■ **What is required**
Set down exactly, from the records below, the line with "Viewport: 930px width, 1288px height." through the line with "The height and width of the screenshot is (621, 1024).", and nothing else.

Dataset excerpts
#####
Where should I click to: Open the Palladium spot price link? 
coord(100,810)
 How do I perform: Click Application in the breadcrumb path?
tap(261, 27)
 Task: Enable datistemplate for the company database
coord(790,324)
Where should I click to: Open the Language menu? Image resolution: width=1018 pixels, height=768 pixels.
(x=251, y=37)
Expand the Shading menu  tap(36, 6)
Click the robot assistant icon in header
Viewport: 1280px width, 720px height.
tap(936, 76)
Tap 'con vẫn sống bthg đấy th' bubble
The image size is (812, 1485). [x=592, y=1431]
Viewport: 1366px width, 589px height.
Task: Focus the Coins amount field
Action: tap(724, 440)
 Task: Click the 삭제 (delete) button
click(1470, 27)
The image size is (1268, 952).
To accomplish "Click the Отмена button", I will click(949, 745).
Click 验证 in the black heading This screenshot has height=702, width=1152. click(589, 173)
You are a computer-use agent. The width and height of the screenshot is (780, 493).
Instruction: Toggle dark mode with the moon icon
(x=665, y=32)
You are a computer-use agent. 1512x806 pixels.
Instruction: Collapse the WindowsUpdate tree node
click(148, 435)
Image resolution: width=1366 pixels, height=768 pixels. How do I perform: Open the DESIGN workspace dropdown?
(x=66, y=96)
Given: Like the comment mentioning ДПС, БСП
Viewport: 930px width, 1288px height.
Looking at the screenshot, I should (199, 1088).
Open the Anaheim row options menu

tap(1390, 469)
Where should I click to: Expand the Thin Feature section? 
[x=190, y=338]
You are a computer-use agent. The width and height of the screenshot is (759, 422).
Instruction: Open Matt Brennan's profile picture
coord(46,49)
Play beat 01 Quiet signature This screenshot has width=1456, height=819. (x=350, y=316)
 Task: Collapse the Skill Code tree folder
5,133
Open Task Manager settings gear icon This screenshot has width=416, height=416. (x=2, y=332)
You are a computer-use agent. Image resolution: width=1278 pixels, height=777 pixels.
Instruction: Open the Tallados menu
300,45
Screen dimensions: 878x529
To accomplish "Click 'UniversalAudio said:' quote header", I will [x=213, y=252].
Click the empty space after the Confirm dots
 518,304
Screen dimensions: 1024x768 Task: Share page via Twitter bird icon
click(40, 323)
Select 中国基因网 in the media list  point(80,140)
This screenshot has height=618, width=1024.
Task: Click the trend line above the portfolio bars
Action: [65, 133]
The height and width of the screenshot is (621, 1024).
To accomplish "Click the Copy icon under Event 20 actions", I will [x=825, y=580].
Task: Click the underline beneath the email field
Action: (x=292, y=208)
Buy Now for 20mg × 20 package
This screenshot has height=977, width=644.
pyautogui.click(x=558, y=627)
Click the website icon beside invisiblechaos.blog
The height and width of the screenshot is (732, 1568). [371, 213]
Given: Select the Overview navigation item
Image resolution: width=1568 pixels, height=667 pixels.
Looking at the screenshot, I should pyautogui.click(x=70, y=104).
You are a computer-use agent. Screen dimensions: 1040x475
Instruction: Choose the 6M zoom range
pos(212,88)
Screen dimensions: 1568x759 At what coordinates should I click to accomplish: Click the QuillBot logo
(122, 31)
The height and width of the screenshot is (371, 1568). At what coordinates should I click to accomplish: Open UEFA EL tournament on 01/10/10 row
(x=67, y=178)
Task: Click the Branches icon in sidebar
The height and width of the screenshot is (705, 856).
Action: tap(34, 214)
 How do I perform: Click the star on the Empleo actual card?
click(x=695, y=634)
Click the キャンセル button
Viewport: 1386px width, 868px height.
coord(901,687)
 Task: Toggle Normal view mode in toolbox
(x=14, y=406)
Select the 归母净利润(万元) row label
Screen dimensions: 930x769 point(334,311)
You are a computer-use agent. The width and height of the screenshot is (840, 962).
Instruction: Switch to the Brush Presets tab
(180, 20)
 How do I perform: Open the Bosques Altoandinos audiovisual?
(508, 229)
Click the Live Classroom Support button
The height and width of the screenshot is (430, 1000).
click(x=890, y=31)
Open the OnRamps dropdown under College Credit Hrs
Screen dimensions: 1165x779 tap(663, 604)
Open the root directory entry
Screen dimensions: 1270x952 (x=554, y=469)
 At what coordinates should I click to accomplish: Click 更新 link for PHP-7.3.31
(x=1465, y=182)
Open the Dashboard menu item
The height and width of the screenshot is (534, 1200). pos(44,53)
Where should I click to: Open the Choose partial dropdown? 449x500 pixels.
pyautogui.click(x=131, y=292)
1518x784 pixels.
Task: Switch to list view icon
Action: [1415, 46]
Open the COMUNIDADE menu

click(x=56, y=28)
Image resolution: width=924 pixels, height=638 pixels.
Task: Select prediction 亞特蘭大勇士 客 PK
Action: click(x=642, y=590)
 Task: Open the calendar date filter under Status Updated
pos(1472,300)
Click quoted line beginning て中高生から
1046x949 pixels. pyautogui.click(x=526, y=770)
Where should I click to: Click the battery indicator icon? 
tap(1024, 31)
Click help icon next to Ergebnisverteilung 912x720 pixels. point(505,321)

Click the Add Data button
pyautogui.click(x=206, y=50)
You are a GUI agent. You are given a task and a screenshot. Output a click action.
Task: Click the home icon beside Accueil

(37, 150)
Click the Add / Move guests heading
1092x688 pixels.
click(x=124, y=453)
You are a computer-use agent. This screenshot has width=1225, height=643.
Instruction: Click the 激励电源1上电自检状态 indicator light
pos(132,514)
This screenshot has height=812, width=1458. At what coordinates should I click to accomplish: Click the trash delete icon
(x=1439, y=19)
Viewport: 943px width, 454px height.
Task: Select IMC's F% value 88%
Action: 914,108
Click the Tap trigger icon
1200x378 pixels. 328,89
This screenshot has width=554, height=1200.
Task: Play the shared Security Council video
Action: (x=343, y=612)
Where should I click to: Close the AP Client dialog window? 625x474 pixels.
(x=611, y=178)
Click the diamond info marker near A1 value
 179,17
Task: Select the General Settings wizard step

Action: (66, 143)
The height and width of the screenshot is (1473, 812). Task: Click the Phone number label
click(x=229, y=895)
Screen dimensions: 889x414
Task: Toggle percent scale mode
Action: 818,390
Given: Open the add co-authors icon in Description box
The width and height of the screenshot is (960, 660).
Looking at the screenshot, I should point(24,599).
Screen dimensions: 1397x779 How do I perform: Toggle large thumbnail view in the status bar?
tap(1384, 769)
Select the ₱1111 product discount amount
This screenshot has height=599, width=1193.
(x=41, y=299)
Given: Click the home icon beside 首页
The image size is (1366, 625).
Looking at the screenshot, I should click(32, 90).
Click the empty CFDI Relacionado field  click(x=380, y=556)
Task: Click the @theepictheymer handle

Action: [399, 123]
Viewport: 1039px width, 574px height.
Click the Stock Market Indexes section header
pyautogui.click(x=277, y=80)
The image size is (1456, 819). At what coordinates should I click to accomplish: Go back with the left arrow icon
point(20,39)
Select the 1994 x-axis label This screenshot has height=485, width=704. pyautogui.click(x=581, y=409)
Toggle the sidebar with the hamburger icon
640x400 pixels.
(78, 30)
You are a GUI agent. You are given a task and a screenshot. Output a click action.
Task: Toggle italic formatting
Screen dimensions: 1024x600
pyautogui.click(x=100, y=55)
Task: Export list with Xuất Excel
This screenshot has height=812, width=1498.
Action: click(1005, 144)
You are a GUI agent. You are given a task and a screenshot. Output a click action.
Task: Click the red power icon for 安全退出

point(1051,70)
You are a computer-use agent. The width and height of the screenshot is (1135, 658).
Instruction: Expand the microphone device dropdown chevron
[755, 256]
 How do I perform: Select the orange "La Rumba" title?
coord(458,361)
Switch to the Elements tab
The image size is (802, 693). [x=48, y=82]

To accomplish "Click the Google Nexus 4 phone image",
#####
■ **Solution to this task**
Viewport: 930px width, 1288px height.
Looking at the screenshot, I should (199, 1088).
Open the Anaheim row options menu

tap(1390, 469)
Where should I click to: Expand the Thin Feature section? 
[x=190, y=338]
You are a computer-use agent. The width and height of the screenshot is (759, 422).
Instruction: Open Matt Brennan's profile picture
coord(46,49)
Play beat 01 Quiet signature This screenshot has width=1456, height=819. (x=350, y=316)
 Task: Collapse the Skill Code tree folder
5,133
Open Task Manager settings gear icon This screenshot has width=416, height=416. (x=2, y=332)
You are a computer-use agent. Image resolution: width=1278 pixels, height=777 pixels.
Instruction: Open the Tallados menu
300,45
Screen dimensions: 878x529
To accomplish "Click 'UniversalAudio said:' quote header", I will [x=213, y=252].
Click the empty space after the Confirm dots
 518,304
Screen dimensions: 1024x768 Task: Share page via Twitter bird icon
click(40, 323)
Select 中国基因网 in the media list  point(80,140)
This screenshot has height=618, width=1024.
Task: Click the trend line above the portfolio bars
Action: [65, 133]
The height and width of the screenshot is (621, 1024).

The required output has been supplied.